Use a load balancer

Once you’ve joined multiple MSR replicas nodes for high-availability, you can configure your own load balancer to balance user requests across all replicas.

This allows users to access MSR using a centralized domain name. If a replica goes down, the load balancer can detect that and stop forwarding requests to it, so that the failure goes unnoticed by users.

MSR exposes several endpoints you can use to assess if a MSR replica is healthy or not:

  • /_ping: Is an unauthenticated endpoint that checks if the MSR replica is healthy. This is useful for load balancing or other automated health check tasks.

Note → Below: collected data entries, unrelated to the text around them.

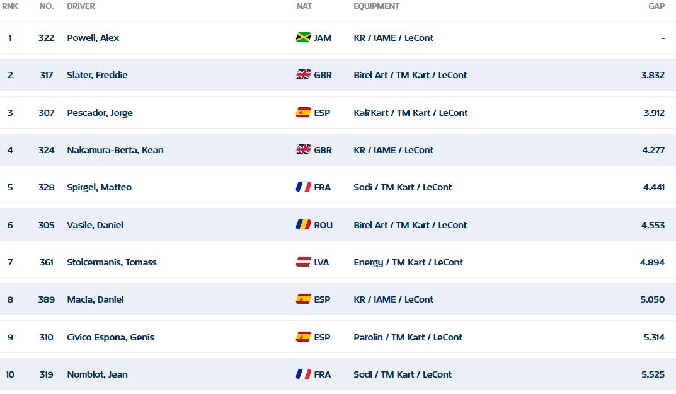This screenshot has height=394, width=676.
Task: Sort by the RNK column header
Action: pyautogui.click(x=10, y=6)
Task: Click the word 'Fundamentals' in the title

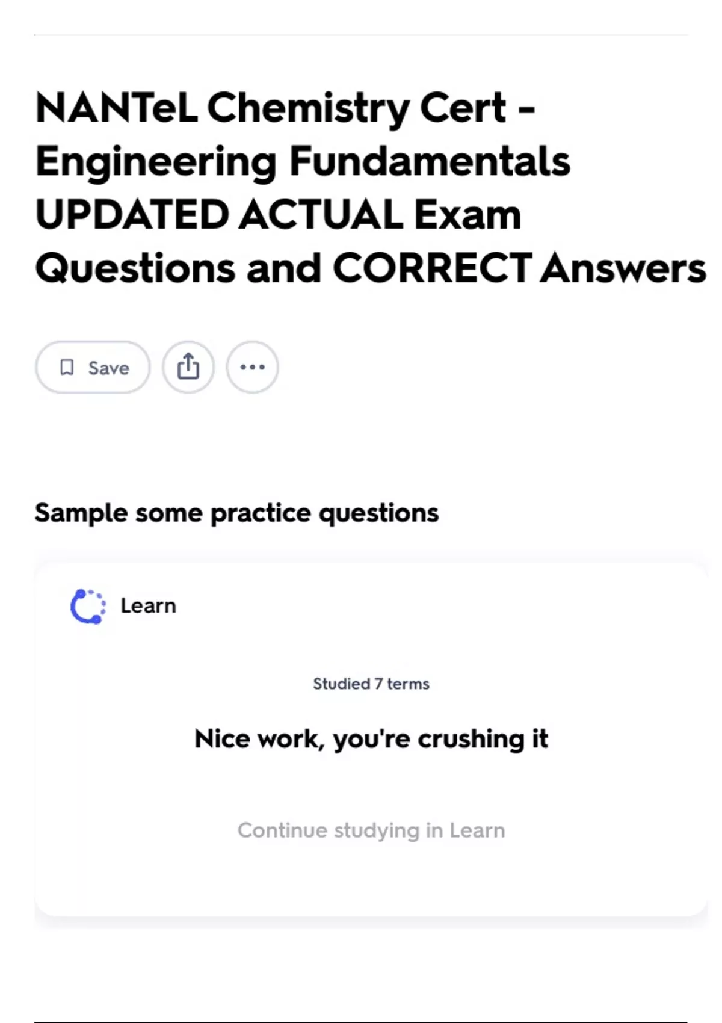Action: [x=430, y=162]
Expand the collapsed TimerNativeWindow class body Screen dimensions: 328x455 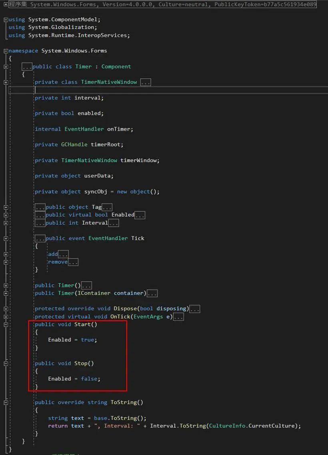tap(146, 82)
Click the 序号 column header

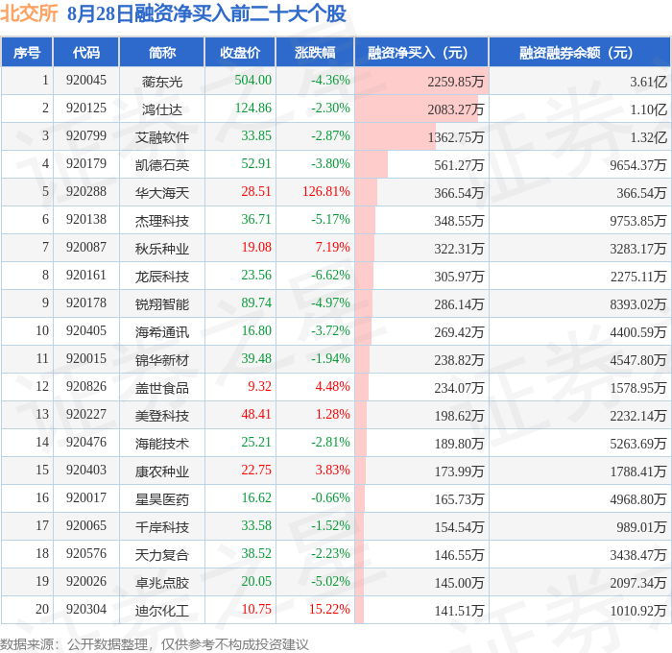(x=27, y=52)
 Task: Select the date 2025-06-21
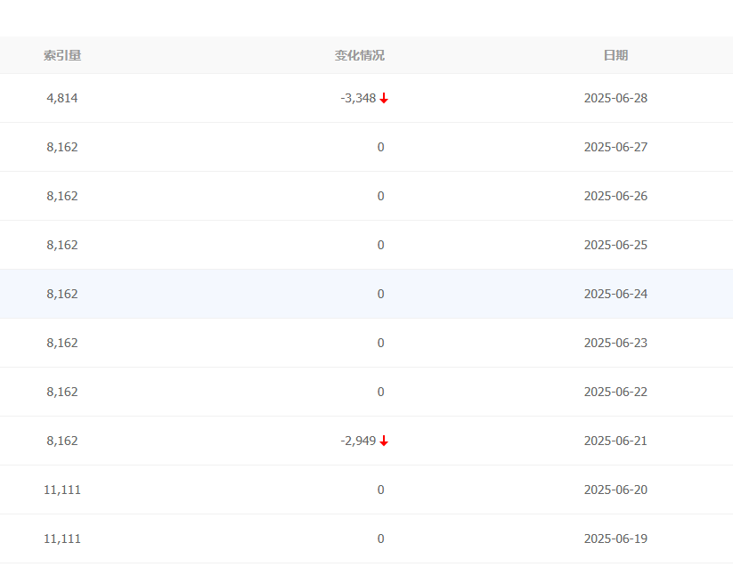click(x=615, y=441)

  • /nginx_status: Returns the number of connections being handled by the NGINX front-end used by MSR.

  • /api/v0/meta/cluster_status: Returns extensive information about all MSR replicas.

Load balance MSR

MSR does not provide a load balancing service. You can use an on-premises or cloud-based load balancer to balance requests across multiple MSR replicas.

Important

Additional load balancer requirements for MKE

If you are also using MKE, there are additional requirements if you plan to load balance both MKE and MSR using the same load balancer.

You can use the unauthenticated /_ping endpoint on each MSR replica, to check if the replica is healthy and if it should remain in the load balancing pool or not.

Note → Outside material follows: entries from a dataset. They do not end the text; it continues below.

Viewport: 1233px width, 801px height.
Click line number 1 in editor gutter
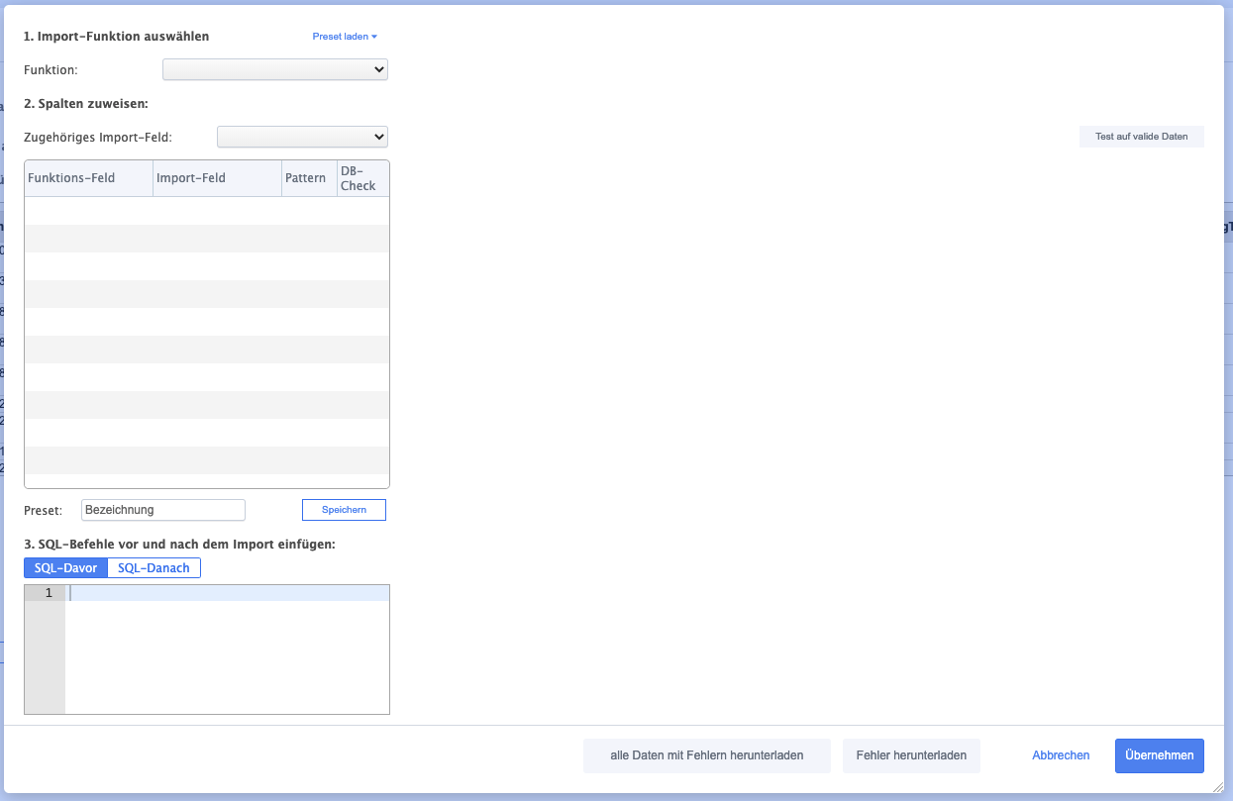click(45, 593)
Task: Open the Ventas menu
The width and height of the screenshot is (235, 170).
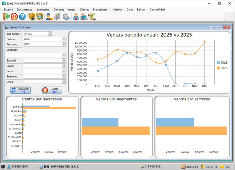Action: coord(71,10)
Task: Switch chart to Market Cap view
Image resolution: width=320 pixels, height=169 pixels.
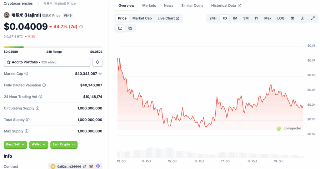Action: (142, 18)
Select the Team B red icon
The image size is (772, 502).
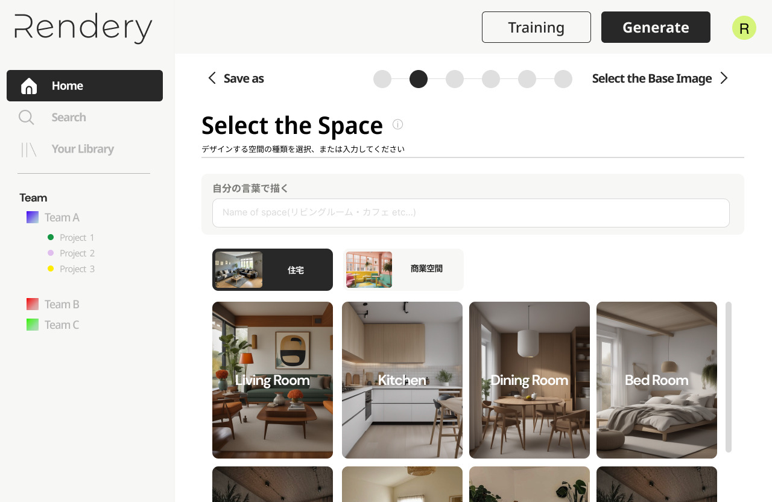tap(33, 304)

Also, make sure you configure your load balancer to:

  • Load balance TCP traffic on ports 80 and 443.

  • Not terminate HTTPS connections.

  • Not buffer requests.

  • Forward the Host HTTP header correctly.

  • Have no timeout for idle connections, or set it to more than 10 minutes.

The /_ping endpoint returns a JSON object for the replica being queried of the form:

{
  "Error": "error message",
  "Healthy": true
}

A response of "Healthy": true means the replica is suitable for taking requests. It is also sufficient to check whether the HTTP status code is 200.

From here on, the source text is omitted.